# Biggest Deployment Decline

> One team's deploy count cratered. Which one?

Canonical URL: <https://datadriven.io/problems/biggest_deployment_decline>

Domain: SQL · Difficulty: medium · Seniority: L4

## Problem

A downstream report flagged a drop in one service's deploy frequency. Find which service had the biggest month-over-month drop in deployments from March to April 2026. Only include services that also appear in svc_health. Return just the service with the largest decline, showing the service name and the size of the decline.
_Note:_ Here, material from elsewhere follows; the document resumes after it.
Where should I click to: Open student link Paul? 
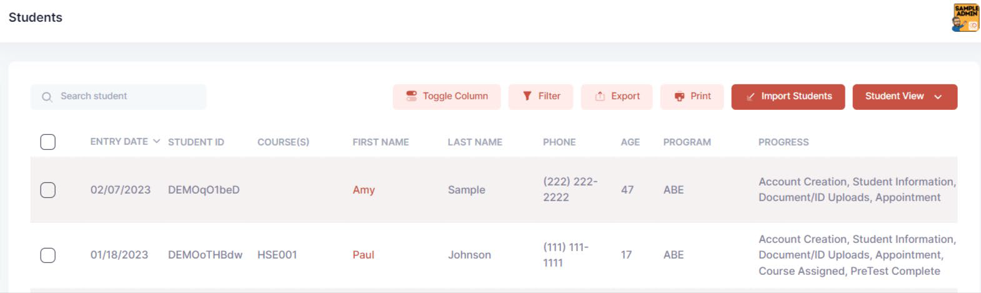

## Worked solution and explanation

### Why this problem exists in real interviews

Period-over-period deltas are a standard analyst output, and the interviewer is probing whether you instinctively reach for conditional aggregation over two CTEs. The other signal: do you understand that 'decline' is signed, so sorting by `ABS(delta) DESC` would surface growers as decliners? Mixing sign on a directional metric is a real production bug.

---

### Break down the requirements

#### Step 1: Narrow deploy_logs to the two-month window

`WHERE` on `deploy_at` covering March and April of the target year. This is the only filter that touches a 1M-row table; everything else operates on the post-filter set.

#### Step 2: Restrict to services that exist in svc_health

Join against `(SELECT DISTINCT svc_name FROM svc_health)`. The `DISTINCT` collapses 40M rows down to a few thousand service names before the join, so the planner can hash-probe instead of explode.

#### Step 3: Conditional aggregation per service

`GROUP BY svc_name` with two `SUM(CASE WHEN month=...)` expressions. March minus April gives signed `deploy_decline`. Missing months in a service contribute 0, no `COALESCE` needed.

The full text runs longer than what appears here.